Our customers, by definition, are all expanding extremely fast in a fast-changing field. If they’re succeeding, and thankfully most of them are, they are expanding. Under such conditions, their accounting needs also grow large, and they become more complex when, for example, there are multiple entities in different countries and transactions in lots of different currencies.
I have been working as a contract CFO for about 13 years now. Helping someone get their financial ducks in a row always made me happy.
A year ago, I realized that what I’m really good at is building people’s companies. And so I started a business to do precisely that and to bring other people along to offer multiple services to fill those complex accounting needs. After all, fintech startups need more than just planning and advice – they need hands-on support with AP, AR, Payments, and other day-to-day stuff.
Knowing all of this, of course, I saw an opportunity for my success, but a big part of it is also the success of my customers – really wanting them to be successful.
I like working with these companies because they’re truly dynamic people. And the work is anything but boring. To be frank, I haven’t done a boring day of work in 15 years.
Fintech startups struggle with the accounting that is specific to their business.
With products like loans or insurance or payments, the accounting that they do for those individual products tends to break.
Unfortunately, the data that supports their accounting is almost always an afterthought. It’s commonly a “build product first, grow customer base second, think of the details later” kind of approach. Their investors rarely agree with the sustainability of such an approach, and that’s where outside help comes in.
When we go in and try and help a new client out of a jam, it almost always starts with getting the data right. And once the underlying data is resolved, the accounting starts to become easier.
The secret is that accounting is basically like Maslow’s pyramid.
At the base of the pyramid are really smart and capable people. If you don’t have those, you don’t even get to start. The next level up is data and accounting policies. And then the next level up after that is the actual accounting.

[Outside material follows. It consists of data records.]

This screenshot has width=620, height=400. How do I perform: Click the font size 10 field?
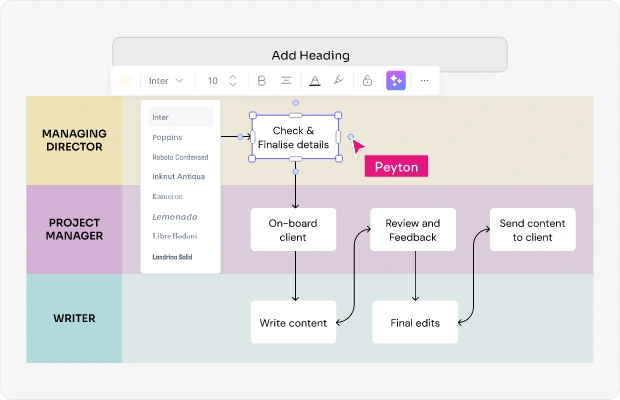point(213,81)
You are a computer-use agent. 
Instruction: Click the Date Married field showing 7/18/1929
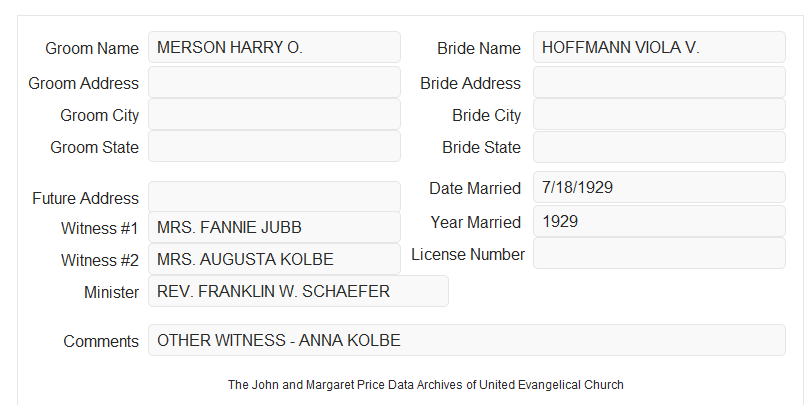click(x=659, y=187)
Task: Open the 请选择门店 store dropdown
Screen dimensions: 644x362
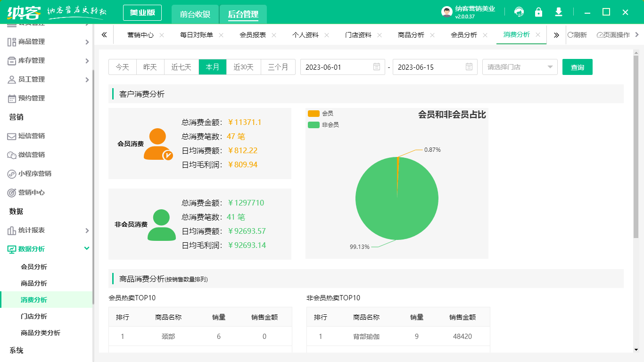Action: click(520, 67)
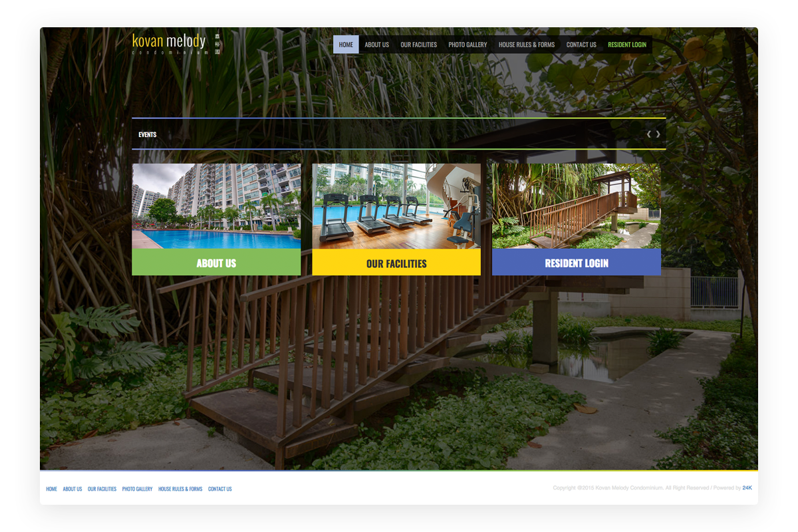This screenshot has height=532, width=798.
Task: Click the wooden bridge garden thumbnail
Action: tap(576, 206)
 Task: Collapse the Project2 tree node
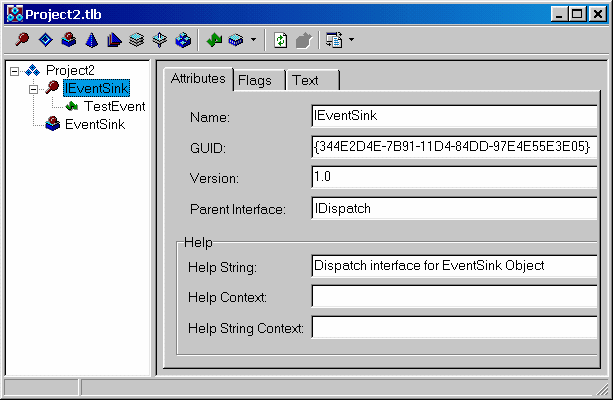tap(16, 71)
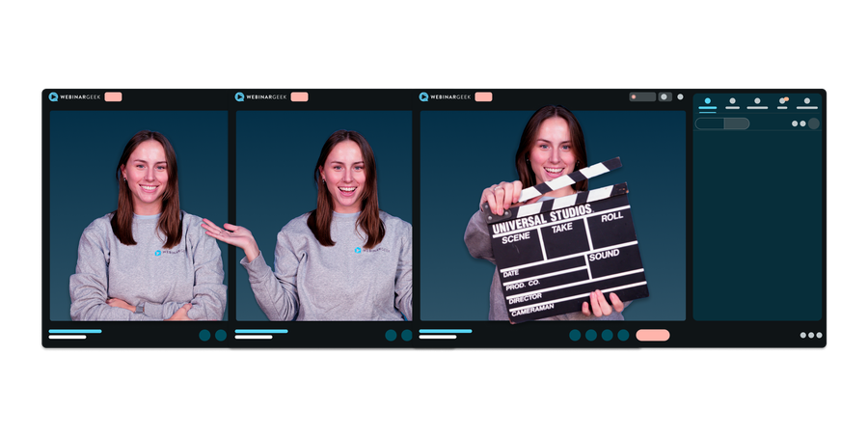Viewport: 868px width, 437px height.
Task: Click the blue progress bar under the leftmost video
Action: click(74, 331)
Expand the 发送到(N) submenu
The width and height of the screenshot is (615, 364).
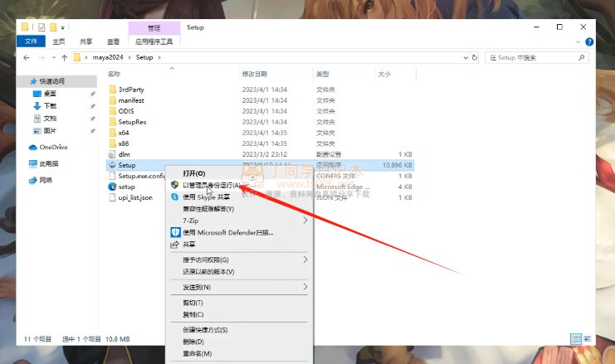(305, 286)
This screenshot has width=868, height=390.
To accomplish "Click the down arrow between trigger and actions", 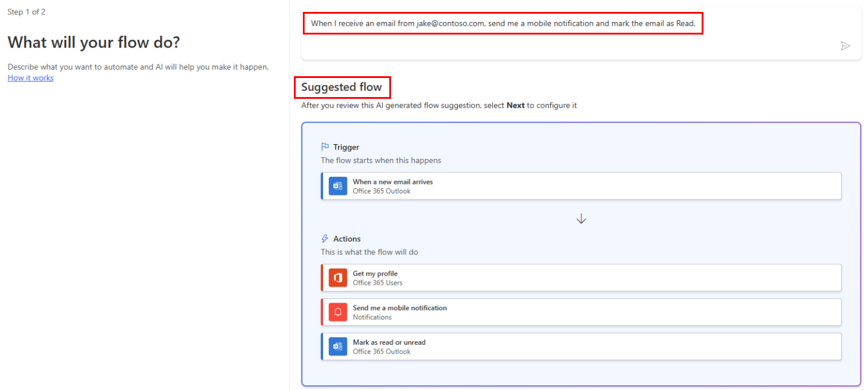I will (x=581, y=219).
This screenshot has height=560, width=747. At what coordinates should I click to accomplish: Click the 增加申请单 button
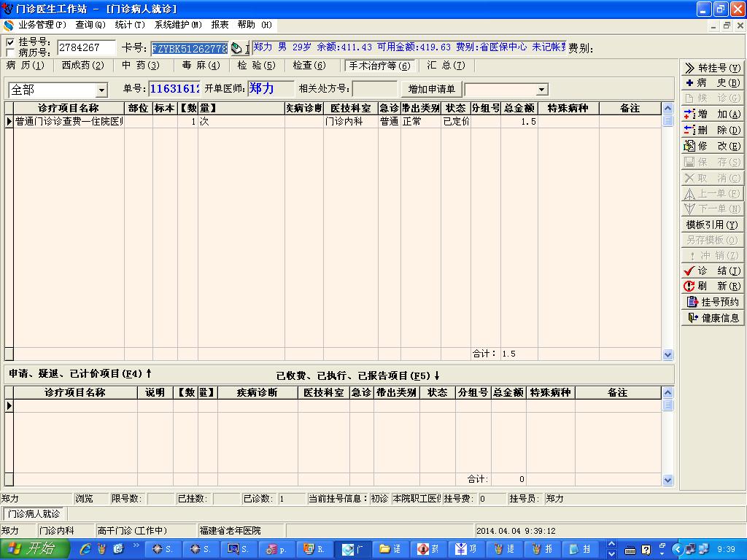tap(431, 90)
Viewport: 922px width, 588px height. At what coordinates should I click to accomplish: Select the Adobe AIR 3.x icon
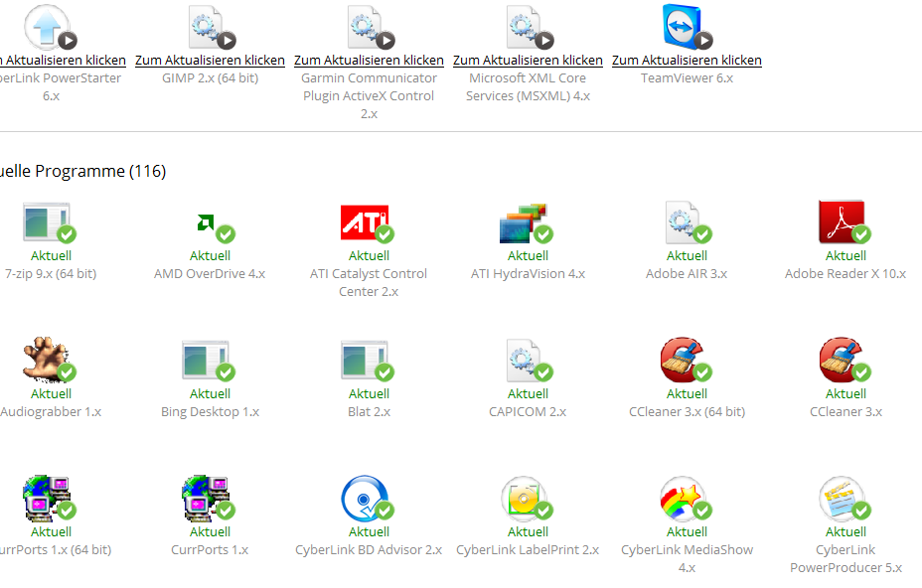tap(684, 223)
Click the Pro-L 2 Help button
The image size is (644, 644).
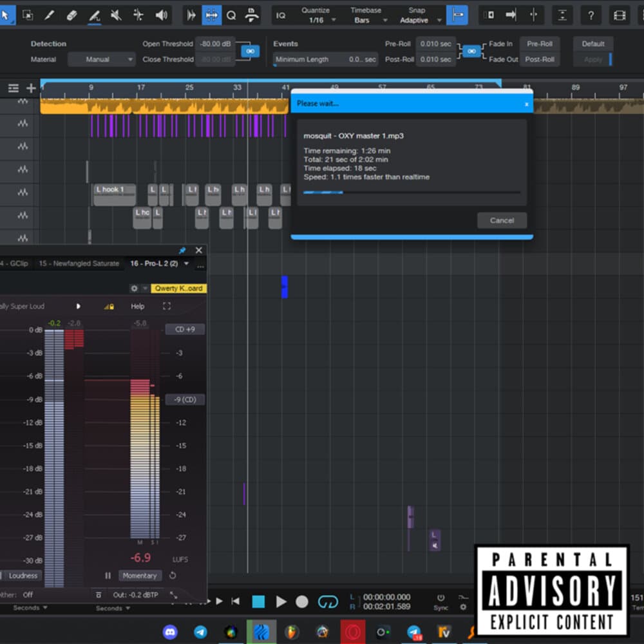pyautogui.click(x=137, y=307)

If you try and do accounting, and you don’t have the data, and you don’t have policies, and you don’t have good people, you end up with really terrible accounting. And above accounting can be planning and pricing and the interesting stuff for founders.
We have so many clients that just want to go do the exciting stuff and need us to take care of everything below it. And so what we do is we try and offer the base of the pyramid on day one, and then help them build the other layers.
What we think about as a business is how can we help people with their data and their policies? How can we help them with two layers instead of just one?
In a nutshell, what we provide is outsourced financial management, including payroll, AP, accounting, strategic finance, and a whole list of necessary services.
Ultimately, that means FintechForce is providing leadership, which takes time and commitment to deliver.
So, generally speaking, for the younger clients that are smaller, we try and stay out of their way and just do the accounting. We wait until they get a little bigger before we recommend spending more time providing leadership – in part because the finance team is responsible for building projections and being objective.
We have to think about the safety of the business.
And if you’re a startup, you don’t need safety, you need to go all over the place and find out what is perfect and what works and what sells. So, we try not to push or restrain too much early on. But as they grow, it’s clearly an element that is needed.
And we do the work for our clients through all the stages for half the cost that they could. We might have seven people working for a client, and each of those seven people is an expert in their domain, whether it be payroll or accounts payable or reporting or reconciliations.
So, we try and keep things at a very high level in terms of quality by having a large group of specialists each working on their particular part, which is not something a company could ever replicate in-house.
I mean, at the end of the day, I think that I’d like to look back and say that our company made a difference in offering affordable financial services to companies, to people. And I’d like for a smart bunch of accountants to be part of the solution instead of admin overhead.